• _WORK TO COMPLETE_: Render the material as a two-column Markdown table headed "No." and "Entry", starting at the line that contains "Pick the orange" and continuing through the last line of the material. Give each non-blank line its own numbered row and leave out blank lines.
============
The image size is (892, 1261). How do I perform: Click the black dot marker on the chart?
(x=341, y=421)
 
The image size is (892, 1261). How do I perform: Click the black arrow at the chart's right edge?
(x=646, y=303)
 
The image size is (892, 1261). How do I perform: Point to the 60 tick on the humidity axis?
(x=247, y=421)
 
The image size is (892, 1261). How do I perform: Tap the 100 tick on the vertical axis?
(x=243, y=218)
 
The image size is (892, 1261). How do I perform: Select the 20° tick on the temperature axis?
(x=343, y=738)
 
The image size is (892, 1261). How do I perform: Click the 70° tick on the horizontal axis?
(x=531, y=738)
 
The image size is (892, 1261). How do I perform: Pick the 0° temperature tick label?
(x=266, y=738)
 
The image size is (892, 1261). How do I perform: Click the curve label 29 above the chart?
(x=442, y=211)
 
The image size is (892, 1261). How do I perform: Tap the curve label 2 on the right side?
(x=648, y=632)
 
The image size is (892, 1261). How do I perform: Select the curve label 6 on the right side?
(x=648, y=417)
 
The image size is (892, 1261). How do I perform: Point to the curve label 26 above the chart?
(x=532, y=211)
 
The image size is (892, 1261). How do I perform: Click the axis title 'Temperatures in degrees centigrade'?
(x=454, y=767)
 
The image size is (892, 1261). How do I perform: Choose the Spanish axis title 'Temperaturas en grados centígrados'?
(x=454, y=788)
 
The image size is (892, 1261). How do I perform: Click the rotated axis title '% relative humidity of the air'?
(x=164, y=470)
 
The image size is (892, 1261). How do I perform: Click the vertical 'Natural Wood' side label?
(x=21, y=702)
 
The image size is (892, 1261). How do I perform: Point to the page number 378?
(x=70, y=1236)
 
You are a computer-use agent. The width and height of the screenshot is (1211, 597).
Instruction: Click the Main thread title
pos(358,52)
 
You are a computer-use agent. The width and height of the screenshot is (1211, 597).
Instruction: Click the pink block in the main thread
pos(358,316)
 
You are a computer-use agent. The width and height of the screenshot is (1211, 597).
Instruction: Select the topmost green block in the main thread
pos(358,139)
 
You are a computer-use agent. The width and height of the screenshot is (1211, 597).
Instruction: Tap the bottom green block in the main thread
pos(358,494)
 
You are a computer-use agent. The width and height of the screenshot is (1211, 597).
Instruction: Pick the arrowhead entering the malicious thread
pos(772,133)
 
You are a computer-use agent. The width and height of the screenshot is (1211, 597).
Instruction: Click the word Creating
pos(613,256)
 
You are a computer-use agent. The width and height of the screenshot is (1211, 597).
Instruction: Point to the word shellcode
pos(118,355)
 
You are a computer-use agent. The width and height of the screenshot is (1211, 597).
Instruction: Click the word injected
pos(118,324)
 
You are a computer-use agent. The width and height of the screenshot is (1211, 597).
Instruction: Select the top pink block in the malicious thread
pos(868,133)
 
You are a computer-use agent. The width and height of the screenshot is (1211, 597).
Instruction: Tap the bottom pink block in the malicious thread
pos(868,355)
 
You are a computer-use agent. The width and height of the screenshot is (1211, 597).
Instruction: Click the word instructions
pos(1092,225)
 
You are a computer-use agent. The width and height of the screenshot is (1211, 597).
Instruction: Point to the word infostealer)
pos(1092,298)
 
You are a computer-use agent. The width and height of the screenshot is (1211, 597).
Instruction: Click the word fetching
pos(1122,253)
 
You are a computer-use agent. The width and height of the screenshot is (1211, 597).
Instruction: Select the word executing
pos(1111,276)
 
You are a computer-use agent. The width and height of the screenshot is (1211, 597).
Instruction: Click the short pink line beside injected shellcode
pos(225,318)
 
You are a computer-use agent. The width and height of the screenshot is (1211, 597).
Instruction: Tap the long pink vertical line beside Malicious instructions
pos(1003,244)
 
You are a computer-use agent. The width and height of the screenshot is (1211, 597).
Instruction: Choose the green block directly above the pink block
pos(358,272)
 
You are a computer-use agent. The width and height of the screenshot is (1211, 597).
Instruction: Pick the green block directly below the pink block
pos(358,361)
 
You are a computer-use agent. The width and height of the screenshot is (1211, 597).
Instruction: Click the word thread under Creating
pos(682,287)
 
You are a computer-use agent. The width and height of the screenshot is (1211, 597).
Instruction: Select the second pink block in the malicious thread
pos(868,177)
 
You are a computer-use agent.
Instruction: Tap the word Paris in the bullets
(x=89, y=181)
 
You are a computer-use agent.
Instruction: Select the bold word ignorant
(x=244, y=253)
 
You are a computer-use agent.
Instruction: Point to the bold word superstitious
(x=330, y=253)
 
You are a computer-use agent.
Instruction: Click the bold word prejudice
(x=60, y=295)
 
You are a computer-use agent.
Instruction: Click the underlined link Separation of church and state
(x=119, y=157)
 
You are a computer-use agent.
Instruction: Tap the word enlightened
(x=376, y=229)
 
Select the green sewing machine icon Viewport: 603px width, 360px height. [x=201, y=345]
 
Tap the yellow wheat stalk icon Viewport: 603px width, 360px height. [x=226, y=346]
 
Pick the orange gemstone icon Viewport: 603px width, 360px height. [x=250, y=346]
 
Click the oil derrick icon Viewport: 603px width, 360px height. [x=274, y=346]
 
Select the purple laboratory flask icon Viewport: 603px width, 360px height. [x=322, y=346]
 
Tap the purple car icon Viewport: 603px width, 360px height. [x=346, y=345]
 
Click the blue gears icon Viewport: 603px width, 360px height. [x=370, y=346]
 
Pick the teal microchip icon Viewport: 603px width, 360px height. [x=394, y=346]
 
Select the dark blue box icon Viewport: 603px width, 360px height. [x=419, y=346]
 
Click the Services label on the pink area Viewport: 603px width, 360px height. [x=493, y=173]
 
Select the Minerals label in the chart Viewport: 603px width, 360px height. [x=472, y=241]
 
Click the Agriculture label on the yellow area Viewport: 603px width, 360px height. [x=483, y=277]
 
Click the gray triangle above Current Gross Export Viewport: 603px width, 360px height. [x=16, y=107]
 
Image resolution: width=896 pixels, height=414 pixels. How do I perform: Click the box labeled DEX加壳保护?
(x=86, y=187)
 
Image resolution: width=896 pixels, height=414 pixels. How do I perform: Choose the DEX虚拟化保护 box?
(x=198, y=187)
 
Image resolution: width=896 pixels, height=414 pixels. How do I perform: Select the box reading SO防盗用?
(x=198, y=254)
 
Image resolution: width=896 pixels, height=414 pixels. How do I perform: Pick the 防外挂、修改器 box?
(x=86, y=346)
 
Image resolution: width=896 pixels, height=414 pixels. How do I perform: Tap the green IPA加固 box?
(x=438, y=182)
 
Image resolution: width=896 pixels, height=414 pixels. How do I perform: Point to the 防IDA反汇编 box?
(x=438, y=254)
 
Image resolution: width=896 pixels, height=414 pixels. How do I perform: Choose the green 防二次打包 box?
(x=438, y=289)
============
• _TASK RESPONSE_:
| No. | Entry |
|---|---|
| 1 | Pick the orange gemstone icon Viewport: 603px width, 360px height. [x=250, y=346] |
| 2 | Click the oil derrick icon Viewport: 603px width, 360px height. [x=274, y=346] |
| 3 | Select the purple laboratory flask icon Viewport: 603px width, 360px height. [x=322, y=346] |
| 4 | Tap the purple car icon Viewport: 603px width, 360px height. [x=346, y=345] |
| 5 | Click the blue gears icon Viewport: 603px width, 360px height. [x=370, y=346] |
| 6 | Pick the teal microchip icon Viewport: 603px width, 360px height. [x=394, y=346] |
| 7 | Select the dark blue box icon Viewport: 603px width, 360px height. [x=419, y=346] |
| 8 | Click the Services label on the pink area Viewport: 603px width, 360px height. [x=493, y=173] |
| 9 | Select the Minerals label in the chart Viewport: 603px width, 360px height. [x=472, y=241] |
| 10 | Click the Agriculture label on the yellow area Viewport: 603px width, 360px height. [x=483, y=277] |
| 11 | Click the gray triangle above Current Gross Export Viewport: 603px width, 360px height. [x=16, y=107] |
| 12 | Image resolution: width=896 pixels, height=414 pixels. How do I perform: Click the box labeled DEX加壳保护? |
| 13 | (x=86, y=187) |
| 14 | Image resolution: width=896 pixels, height=414 pixels. How do I perform: Choose the DEX虚拟化保护 box? |
| 15 | (x=198, y=187) |
| 16 | Image resolution: width=896 pixels, height=414 pixels. How do I perform: Select the box reading SO防盗用? |
| 17 | (x=198, y=254) |
| 18 | Image resolution: width=896 pixels, height=414 pixels. How do I perform: Pick the 防外挂、修改器 box? |
| 19 | (x=86, y=346) |
| 20 | Image resolution: width=896 pixels, height=414 pixels. How do I perform: Tap the green IPA加固 box? |
| 21 | (x=438, y=182) |
| 22 | Image resolution: width=896 pixels, height=414 pixels. How do I perform: Point to the 防IDA反汇编 box? |
| 23 | (x=438, y=254) |
| 24 | Image resolution: width=896 pixels, height=414 pixels. How do I perform: Choose the green 防二次打包 box? |
| 25 | (x=438, y=289) |